Art Inspired by the City

Personnages was inspired by the lives of those who lived and worked in the Leslie House, one of the oldest heritage homes in Vancouver. The nine mosaic figures reference the lives of people—both past and present— in the community where the “little yellow house” still stands. Personnages can be found at the entranceway to The Pacific by Grosvenor, along Pacific Street. We invite you to come and experience this larger-than-life art installation when you are in the neighbourhood!

The Artist

Lyse Lemieux is a Canadian artist who works in a variety of mediums—including drawing, sculpting, panting and installation. She has been contributing to the national art scene since the 1970s and her practice balances abstraction and representation as it relates to the human form.

The Vision

Personnages is a French word, with a direct translation in English meaning characters. Lyse interprets the word Personnages in her art as those bearing witness to our unremarkable quotidian, or “day to day”, and our extraordinary, shared existence.
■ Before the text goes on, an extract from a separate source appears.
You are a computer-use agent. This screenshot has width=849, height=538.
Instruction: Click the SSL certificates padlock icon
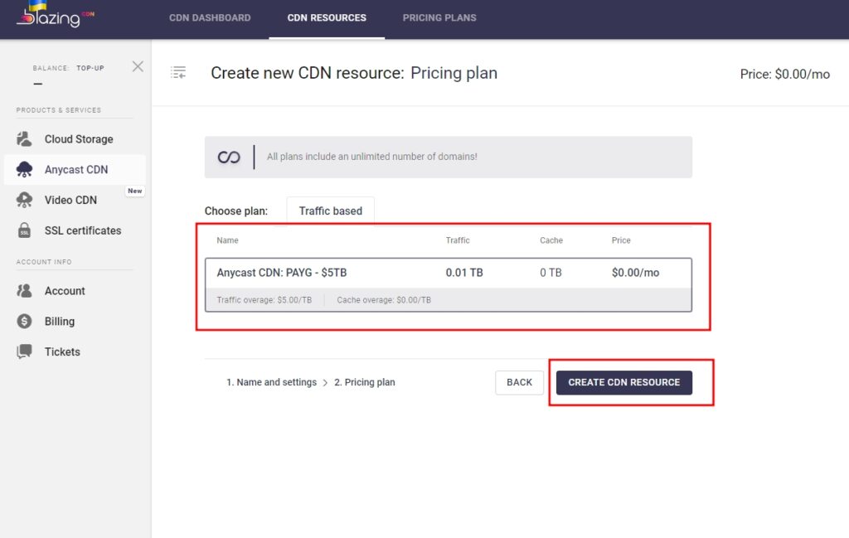[x=23, y=230]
Lemieux was inspired by three different forms of art and architecture when creating this piece: The Caryatides, Leslie House, and the 4th Century mosaics in Italy.

  • The Caryatides

    Her initial vision for the public art piece was to create a series of colonnades designed to look as though they were dancing. She drew inspiration from ancient Greek columns known as Caryatides. Each one of Lemieux’s mosaic figures acts as a modern interpretation of the Caryatids and references the sculpted female figures serving as the architectural supports of a building in place of a column or pillar.

  • Italian Mosaics

    Lemieux used mosaic glass tiles called tessera to create the nine figures. She wanted a medium of artwork that was artisanal and handmade while incorporating aspects of historical art and architecture. As Lyse researched mosaic works and their history, she came across the UNESCO World Heritage site mosaics of Villa Romana del Casale in Sicily. These mosaics acted as the inspiration for the style and medium of her work.

  • Leslie House

    Leslie House, the little yellow house located adjacent to The Pacific, also offered some inspiration for the artistic vision. Knowing that the colonnade where the art would be located could not be visually separated from the little yellow house, Lyse decided to incorporate the buildings heritage into her artwork, and selected tones for the mosaics that would complement the house.

About the Personnages

Many of the figures are representative of who might have lived in and around the area in the last hundred years, and who might have lived and worked in Leslie House.

The pregnant figure speaks to the idea of family and community and was inspired by the original owners of Leslie House: George Washington Leslie, his wife Susan and their seven children. 

The figure with an apron could be those who worked and frequented Leslie House when it became Umberto’s iconic restaurant, II Giardino, such as a cook or a waiter. The figure could also be interpreted as a doctor, a healthcare worker, an artist or a plasterer or carpenter like George Leslie.

The figure with the backpack could be heading out for a hike, picking up groceries, going to school or it could even be a food delivery person. The figure could also represent the everyday people of Vancouver and the building workers that commute in and out of the city by foot, bus, bike and car each day. 

The figure with the rope is a conflation of many different individuals and can be interpreted as a child playing, a labourer, a mountain climber, a tight rope walker and even a window cleaner. 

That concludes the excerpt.